On December 12, 1994, Roosa died at age 61 in Washington, D.C., from complications of pancreatitis.

Roosa is buried in Arlington National Cemetery. His wife Joan died on October 30, 2007, in Gulfport, Mississippi. She was interred at Arlington with her husband.

==Organizations==
Roosa's memberships include the Society of Experimental Test Pilots, New York Safari Club, Board of Directors, People-to-People Sports Committee, Hunting Hall of Fame, Circumnavigators Club, Explorers Club, Commemorative Air Force, Shikar-Safari-Club and Gulfport Yacht Club.

==Awards and honors==
Roosa's honors include the NASA Distinguished Service Medal; the MSC Superior Achievement Award (1970); the Air Force Command Pilot Astronaut Wings; the Air Force Distinguished Service Medal; the Arnold Air Society's John F. Kennedy Award (1971); the City of New York Gold Medal (1971); the American Astronautical Society's Flight Achievement Award (1971); the Order of Tehad (1973); and the Order of the Central African Empire (1973).

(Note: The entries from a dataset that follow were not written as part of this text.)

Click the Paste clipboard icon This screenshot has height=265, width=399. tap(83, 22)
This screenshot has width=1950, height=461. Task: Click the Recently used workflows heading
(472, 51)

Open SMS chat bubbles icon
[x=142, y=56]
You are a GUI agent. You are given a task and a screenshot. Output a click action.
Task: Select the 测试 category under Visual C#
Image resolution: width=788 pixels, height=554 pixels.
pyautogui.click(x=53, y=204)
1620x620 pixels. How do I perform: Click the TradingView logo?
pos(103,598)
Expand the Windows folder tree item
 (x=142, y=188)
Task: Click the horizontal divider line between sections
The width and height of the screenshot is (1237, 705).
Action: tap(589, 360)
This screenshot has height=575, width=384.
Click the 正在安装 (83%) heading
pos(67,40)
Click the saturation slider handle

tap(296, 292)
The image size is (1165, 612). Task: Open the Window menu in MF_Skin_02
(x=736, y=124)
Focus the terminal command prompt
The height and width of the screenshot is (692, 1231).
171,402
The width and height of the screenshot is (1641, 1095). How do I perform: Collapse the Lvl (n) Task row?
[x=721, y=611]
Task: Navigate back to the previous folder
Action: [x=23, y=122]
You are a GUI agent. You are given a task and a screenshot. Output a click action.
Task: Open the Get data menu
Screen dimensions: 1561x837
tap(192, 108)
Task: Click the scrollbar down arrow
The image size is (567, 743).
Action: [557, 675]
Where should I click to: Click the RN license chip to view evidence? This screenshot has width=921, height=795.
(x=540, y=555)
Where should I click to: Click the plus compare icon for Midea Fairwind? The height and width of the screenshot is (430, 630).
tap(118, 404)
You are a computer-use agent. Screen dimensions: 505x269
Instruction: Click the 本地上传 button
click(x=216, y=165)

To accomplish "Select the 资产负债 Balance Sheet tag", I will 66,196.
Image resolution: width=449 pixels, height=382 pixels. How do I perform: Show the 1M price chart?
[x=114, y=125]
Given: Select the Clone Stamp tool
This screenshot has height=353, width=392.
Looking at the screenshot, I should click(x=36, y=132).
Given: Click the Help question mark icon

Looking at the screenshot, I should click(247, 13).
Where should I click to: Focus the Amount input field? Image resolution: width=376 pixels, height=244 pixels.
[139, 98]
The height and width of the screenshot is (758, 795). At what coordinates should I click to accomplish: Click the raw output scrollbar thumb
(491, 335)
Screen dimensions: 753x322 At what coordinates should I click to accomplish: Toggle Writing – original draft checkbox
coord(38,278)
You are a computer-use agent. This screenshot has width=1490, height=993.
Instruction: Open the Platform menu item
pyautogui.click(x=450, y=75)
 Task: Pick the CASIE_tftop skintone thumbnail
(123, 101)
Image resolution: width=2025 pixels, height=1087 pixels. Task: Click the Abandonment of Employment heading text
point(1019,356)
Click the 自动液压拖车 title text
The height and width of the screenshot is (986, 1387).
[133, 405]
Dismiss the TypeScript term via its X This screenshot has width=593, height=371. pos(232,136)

Additionally, an elementary school in Claremore, Oklahoma is named in his honor. He received an honorary LL.D. from University of St. Thomas, Houston in 1971.

He was one of five Oklahoman astronauts inducted into the Oklahoma Aviation and Space Hall of Fame in 1980 and he was inducted into the International Space Hall of Fame in 1983. Roosa was posthumously inducted into the U.S. Astronaut Hall of Fame in 1997.

==In media==
- In the HBO miniseries From the Earth to the Moon (1998), Roosa was played by George Newbern.
- The book Smoke Jumper, Moon Pilot (2011), by Willie G. Moseley, is a biography on Roosa's life.
- In 2013, footage of Roosa's son holding a photo of Roosa with two of his granddaughters appears in USAA insurance television ads promoting availability to family members.